Authors
Anil Kumar Jonnalagadda and Praveen Kumar Myakala, Independent Researcher, USA
Abstract
The exponential growth of data has outpaced traditional computing systems, necessitating innovative approaches for processing, managing, and extracting actionable insights. In this study, we explore how techniques like fuzzy logic, neural networks, and evolutionary algorithms can help solve some of the biggest problems in Big Data, such as uncertainty, imprecision, and noise in real-world datasets. These methods offer unparalleled adaptability and scalability for diverse applications.

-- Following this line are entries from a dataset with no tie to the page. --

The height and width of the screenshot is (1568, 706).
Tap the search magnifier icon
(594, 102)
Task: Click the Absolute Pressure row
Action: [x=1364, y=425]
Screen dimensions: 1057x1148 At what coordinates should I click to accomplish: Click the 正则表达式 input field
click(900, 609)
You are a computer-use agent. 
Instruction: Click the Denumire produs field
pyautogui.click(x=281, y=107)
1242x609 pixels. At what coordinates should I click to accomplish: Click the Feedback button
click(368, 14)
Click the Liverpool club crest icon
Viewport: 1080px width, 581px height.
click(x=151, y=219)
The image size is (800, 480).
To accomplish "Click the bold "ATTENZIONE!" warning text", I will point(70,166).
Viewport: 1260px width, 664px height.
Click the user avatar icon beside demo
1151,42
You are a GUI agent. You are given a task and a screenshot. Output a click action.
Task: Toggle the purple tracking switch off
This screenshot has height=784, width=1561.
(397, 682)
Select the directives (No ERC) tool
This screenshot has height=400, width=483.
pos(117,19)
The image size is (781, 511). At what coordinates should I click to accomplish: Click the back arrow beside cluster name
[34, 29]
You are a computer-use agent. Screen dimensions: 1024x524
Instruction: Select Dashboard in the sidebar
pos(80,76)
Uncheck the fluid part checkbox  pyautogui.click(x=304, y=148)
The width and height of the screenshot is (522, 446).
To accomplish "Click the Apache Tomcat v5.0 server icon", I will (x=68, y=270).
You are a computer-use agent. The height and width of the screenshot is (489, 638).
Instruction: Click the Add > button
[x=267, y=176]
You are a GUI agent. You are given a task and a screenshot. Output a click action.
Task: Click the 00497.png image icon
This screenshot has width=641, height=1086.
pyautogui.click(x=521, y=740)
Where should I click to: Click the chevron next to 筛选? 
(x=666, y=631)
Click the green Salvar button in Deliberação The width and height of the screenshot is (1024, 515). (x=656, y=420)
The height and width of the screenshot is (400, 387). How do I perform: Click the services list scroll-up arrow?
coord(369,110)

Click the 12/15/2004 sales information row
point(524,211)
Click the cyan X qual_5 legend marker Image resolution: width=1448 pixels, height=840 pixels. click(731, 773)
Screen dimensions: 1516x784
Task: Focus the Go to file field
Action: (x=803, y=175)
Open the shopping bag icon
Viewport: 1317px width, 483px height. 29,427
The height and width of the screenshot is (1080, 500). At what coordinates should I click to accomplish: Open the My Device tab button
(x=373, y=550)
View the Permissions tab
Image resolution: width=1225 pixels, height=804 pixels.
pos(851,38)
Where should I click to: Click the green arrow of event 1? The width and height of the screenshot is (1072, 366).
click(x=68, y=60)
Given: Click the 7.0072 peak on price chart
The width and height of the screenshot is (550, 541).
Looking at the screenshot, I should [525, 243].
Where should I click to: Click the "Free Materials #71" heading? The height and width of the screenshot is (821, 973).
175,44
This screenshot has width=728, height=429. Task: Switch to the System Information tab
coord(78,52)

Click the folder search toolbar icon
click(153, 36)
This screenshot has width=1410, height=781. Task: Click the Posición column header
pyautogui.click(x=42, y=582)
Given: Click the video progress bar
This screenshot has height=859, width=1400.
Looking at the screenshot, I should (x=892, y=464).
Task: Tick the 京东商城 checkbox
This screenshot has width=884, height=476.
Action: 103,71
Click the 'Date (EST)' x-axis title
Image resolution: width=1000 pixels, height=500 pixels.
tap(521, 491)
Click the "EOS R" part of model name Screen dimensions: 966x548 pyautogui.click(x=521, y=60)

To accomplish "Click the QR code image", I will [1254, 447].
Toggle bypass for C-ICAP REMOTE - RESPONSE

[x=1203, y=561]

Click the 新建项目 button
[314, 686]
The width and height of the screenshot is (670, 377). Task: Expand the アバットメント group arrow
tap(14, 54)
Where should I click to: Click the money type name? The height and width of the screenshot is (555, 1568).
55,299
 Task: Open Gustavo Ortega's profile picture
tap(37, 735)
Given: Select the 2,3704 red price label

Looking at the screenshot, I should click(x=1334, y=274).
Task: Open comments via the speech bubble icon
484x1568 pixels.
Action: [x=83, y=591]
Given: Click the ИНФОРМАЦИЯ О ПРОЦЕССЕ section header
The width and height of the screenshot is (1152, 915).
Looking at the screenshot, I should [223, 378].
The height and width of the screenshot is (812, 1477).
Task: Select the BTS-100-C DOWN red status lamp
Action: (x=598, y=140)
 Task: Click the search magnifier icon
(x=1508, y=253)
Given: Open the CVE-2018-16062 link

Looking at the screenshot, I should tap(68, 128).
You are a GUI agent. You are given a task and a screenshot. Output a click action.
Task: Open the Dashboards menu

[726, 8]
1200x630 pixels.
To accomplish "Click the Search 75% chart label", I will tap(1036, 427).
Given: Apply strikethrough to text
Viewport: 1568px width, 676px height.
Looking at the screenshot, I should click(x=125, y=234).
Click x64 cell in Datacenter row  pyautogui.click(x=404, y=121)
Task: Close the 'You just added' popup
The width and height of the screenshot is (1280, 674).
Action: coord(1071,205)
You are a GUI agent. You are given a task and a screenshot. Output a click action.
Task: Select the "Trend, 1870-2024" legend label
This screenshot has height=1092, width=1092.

We propose a comprehensive framework that integrates hybrid approaches, such as neuro-fuzzy systems and evolutionary-fuzzy optimization, to enhance clustering, feature selection, and predictive analytics with improved accuracy and interpretability. Extensive experiments on real-world datasets from domains like healthcare and IoT demonstrate significant advancements in processing speed, resource utilization, and analytical efficiency over traditional methods. This study highlights the pivotal role of soft computing in unlocking the true potential of Big Data, enabling innovative solutions and driving meaningful advancements across industries.
Keywords
Big Data, Soft Computing, Fuzzy Logic, Neural Networks, Evolutionary Algorithms, Hybrid Systems, Predictive Analytics, Feature Selection, Clustering.